- The paper presents a structured evaluation of LLMs for BPM tasks by analyzing activity recommendation, RPA candidate identification, process question answering, and declarative process model mining.
- It compares both open-source and commercial models using metrics like precision, recall, F1-score, cosine similarity, and ROUGE-L to reveal significant performance variations.
- The study highlights the crucial impact of prompt engineering, showing that tailored prompting strategies improve model outputs in BPM-specific applications.
Benchmarking LLMs for BPM Tasks
The paper presents a structured evaluation of LLMs specifically in the domain of Business Process Management (BPM). Unlike existing NLP benchmarks that focus on generic tasks, this paper offers insights into BPM-specific tasks, an area previously lacking a standardized evaluation framework. By examining both open-source and commercial models on four distinct BPM tasks, the paper seeks to understand performance variations related to model size, topology, and licensing.
Introduction
The paper recognizes the prevalent deployment of LLMs in organizational contexts for tasks ranging from process analysis to prediction. Given the critical role of BPM in organizational efficiency, the necessity for a tailored benchmark to evaluate and compare LLM suitability for BPM is highlighted. Existing benchmarks, although robust in evaluating general-purpose NLP tasks, do not sufficiently account for the unique characteristics and requirements of BPM applications. This research aims to bridge that gap.
BPM Tasks Analyzed
Activity Recommendation
The task involves predicting subsequent activities in BPM sequences. It is approached as a sequence prediction problem, where historical activity sequences are used to recommend subsequent actions.

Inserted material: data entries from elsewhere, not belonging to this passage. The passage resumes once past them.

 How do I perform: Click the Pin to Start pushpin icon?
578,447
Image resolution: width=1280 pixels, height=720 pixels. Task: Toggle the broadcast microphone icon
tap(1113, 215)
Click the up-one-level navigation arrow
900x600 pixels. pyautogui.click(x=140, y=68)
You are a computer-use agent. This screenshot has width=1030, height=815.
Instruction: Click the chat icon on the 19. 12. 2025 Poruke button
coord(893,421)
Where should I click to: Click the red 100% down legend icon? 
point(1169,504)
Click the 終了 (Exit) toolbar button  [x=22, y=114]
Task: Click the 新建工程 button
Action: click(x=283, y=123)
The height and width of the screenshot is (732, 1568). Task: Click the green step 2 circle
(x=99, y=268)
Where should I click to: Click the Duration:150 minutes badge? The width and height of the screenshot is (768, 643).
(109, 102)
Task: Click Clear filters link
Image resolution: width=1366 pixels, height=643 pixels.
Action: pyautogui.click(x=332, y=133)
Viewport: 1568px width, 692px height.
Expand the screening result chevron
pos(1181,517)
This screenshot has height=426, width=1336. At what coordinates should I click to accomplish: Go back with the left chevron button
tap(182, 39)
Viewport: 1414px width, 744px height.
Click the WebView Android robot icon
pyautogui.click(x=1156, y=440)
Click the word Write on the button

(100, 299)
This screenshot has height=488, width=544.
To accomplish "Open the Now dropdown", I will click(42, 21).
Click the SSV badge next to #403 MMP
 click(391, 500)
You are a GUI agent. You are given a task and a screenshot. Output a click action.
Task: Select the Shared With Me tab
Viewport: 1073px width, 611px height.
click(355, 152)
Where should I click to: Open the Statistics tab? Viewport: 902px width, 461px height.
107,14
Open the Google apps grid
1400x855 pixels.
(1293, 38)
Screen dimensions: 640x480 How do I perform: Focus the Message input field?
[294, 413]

Identifying RPA Candidates
Identifies tasks suitable for Robotic Process Automation (RPA) by classifying them into manual, user, or automated categories. This classification helps in pinpointing automation opportunities.
Process Question Answering
Entails understanding textual descriptions of processes and answering related queries. This task emphasizes comprehension and information extraction capabilities of LLMs.
Mining Declarative Process Models
Involves extracting process constraints from textual descriptions to generate flexible, declarative process models. This task tests the ability of LLMs to understand and formalize process rules.
Experimental Setup
Datasets and Models
Three specific datasets were utilized for the BPM tasks, derived from sources like the SAP Signavio Academic Models collection and other documented process descriptions. The models selected for evaluation included both cutting-edge open-source and commercial LLMs, such as GPT-4, Llama 3, and several medium-weight alternatives.
Metrics and Prompting Strategies
Evaluation metrics varied by task but focused on precision, recall, F1-score, cosine similarity, and ROUGE-L for text-based tasks. Prompting strategies involved few-shot examples, persona definitions, and step-by-step instructions to guide the models.
Results
The evaluation revealed diverse performance trends:
- General Model Performance: GPT-4 and Llama3-7b showed superior performance, consistently ranking high across tasks, particularly excelling in process question answering.
- Task-Specific Strengths: Models like Claude2-13b demonstrated particular aptitude for activity recommendation, while Mixtral-8x7b excelled in extracting information for process question answering.
- Effect of Prompting: Performance varied significantly with different prompting strategies, underscoring the importance of prompt design in obtaining reliable outputs.
Figure 1: Overview of normalized performance results for each BPM task and inference time (with negative sign applied), where higher values indicate better performance. The results are based on few-shot prompting.
Figure 2: Performance gain/loss by LLMs and prompt pattern (difference from persona baseline).
Implications
The findings have various implications for practice and research. The analysis reveals that while some open-source models compete well with GPT-4 in efficiency and task specialization, model selection should be carefully aligned with specific BPM needs to maximize efficiency and performance. Prompt engineering also emerges as a crucial factor influencing model output quality.
Conclusion
The paper provides a foundational benchmark for examining LLMs on BPM tasks. The insights underscore the necessity for domain-specific evaluations, demonstrating that LLM performance in BPM can be highly task-dependent. Future work should focus on expanding this benchmark to include additional tasks and developing more refined models for BPM, alongside refining prompt strategies for maximal performance yield.